[Saved entries]
*** Begin section ***
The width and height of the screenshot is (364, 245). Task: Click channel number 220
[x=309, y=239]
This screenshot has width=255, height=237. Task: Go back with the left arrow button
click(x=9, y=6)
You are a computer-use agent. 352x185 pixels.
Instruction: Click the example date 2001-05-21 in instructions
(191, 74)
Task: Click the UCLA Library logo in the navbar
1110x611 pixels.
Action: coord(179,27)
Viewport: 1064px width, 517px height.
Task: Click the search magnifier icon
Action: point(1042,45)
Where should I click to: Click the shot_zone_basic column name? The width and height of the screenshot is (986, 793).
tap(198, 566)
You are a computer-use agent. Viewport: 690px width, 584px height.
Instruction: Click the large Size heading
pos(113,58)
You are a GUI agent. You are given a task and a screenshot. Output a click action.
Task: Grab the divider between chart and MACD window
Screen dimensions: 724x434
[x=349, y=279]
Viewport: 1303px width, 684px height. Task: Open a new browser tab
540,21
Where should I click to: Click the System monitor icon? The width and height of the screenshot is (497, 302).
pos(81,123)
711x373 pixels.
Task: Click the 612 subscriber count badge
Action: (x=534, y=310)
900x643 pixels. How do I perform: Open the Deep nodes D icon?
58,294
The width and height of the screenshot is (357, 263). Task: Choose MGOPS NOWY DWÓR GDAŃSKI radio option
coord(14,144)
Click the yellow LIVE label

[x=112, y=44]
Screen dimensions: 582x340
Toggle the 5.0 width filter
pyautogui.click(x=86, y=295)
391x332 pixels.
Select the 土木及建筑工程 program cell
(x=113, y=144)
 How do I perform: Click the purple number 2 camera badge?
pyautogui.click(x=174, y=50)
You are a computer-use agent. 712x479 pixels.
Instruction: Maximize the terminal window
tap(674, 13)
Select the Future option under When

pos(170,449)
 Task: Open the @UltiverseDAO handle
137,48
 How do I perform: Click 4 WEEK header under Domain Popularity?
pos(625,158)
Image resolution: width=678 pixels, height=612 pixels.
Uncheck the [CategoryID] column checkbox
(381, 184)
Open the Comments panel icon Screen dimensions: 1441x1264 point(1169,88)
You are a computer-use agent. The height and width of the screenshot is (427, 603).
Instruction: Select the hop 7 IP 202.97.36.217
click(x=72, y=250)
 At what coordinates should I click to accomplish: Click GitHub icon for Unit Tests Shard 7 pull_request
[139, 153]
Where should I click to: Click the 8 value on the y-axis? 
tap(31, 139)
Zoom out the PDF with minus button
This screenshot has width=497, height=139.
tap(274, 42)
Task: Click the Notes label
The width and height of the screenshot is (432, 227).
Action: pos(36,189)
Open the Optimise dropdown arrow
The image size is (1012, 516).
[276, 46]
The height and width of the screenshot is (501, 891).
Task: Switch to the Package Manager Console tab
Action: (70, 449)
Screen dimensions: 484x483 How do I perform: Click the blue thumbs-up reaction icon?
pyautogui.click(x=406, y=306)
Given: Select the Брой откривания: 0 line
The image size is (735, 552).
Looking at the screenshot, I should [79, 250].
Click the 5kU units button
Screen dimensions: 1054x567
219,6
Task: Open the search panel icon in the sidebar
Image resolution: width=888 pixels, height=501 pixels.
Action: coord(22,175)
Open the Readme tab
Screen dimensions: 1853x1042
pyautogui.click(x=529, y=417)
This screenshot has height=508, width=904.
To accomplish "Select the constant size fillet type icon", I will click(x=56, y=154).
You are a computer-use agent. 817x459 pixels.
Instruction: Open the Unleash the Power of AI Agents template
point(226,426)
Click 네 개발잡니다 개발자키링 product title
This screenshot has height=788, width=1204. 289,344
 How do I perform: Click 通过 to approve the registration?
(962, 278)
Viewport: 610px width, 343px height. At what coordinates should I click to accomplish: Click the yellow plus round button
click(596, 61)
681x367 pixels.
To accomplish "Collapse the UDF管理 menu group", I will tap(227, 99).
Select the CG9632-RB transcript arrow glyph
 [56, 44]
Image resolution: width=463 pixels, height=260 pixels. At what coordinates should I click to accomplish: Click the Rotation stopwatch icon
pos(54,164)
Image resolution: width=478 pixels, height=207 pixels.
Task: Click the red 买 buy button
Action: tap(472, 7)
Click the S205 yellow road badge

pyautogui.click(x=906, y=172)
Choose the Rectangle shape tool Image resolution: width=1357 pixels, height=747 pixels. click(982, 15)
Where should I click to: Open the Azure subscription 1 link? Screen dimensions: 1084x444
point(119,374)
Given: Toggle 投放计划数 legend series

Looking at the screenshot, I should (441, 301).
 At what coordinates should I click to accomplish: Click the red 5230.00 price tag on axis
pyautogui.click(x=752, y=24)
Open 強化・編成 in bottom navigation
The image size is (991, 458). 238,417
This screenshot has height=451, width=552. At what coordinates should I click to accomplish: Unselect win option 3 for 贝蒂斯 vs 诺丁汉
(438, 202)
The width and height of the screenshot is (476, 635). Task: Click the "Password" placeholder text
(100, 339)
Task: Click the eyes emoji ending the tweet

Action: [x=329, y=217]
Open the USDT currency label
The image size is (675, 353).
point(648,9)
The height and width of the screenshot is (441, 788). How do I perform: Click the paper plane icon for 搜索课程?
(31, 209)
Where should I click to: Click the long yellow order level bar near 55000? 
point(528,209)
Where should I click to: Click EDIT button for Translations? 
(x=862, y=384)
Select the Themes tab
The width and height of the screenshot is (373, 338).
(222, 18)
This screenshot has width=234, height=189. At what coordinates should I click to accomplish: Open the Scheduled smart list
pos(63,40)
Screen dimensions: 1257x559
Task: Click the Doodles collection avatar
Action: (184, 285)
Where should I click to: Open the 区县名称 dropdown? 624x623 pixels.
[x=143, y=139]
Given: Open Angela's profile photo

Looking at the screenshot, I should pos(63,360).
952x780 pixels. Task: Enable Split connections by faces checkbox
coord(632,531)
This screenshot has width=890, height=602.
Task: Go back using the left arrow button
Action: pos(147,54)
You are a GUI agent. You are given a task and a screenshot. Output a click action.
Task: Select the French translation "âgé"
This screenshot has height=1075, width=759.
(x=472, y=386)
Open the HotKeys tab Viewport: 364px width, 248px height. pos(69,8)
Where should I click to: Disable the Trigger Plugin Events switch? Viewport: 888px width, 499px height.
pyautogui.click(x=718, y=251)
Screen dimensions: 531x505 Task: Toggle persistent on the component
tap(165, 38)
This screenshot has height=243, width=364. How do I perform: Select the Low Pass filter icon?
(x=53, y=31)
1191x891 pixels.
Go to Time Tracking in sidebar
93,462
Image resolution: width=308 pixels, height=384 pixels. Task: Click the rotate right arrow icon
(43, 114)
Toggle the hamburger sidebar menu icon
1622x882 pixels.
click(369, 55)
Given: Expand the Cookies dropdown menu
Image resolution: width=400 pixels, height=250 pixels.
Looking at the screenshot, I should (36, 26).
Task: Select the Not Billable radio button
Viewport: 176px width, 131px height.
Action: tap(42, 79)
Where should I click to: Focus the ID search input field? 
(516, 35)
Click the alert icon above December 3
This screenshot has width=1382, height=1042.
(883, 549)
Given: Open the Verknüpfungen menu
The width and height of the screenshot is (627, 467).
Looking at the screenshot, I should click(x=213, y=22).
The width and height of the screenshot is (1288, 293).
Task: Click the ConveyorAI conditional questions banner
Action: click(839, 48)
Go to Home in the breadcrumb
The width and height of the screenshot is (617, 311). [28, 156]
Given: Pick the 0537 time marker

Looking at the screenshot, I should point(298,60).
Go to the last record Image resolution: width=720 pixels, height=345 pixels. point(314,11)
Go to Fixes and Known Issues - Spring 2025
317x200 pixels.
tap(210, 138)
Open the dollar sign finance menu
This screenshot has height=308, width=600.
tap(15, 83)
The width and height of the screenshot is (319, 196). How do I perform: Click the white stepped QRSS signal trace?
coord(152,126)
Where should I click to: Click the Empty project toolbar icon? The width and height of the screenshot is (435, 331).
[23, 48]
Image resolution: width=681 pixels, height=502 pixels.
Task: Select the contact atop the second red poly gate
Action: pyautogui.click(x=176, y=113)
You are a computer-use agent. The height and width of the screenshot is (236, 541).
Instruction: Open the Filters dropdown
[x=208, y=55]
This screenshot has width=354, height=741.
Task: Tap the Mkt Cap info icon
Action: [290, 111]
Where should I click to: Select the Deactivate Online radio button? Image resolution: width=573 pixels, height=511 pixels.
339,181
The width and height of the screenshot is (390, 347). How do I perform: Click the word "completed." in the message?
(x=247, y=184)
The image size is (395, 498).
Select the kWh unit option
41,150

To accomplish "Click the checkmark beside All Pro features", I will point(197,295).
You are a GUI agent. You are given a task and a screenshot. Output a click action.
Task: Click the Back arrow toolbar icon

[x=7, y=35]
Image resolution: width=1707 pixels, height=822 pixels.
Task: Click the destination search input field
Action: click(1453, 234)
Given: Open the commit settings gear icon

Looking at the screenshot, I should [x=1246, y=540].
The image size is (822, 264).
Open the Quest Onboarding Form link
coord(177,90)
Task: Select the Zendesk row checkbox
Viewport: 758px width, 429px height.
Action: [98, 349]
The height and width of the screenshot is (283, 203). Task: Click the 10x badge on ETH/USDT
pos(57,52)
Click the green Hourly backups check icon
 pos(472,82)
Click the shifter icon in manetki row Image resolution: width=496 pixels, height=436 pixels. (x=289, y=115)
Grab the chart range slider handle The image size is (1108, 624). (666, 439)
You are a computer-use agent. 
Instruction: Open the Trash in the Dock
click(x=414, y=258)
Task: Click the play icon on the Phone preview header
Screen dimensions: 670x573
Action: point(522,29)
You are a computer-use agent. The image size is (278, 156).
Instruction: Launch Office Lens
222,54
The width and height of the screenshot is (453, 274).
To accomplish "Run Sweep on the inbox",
*** End section ***
## Task description
Find all lines in the records that hold the word "chart". Copy them.

## Output for this task
Task: Grab the divider between chart and MACD window
Grab the chart range slider handle The image size is (1108, 624). (666, 439)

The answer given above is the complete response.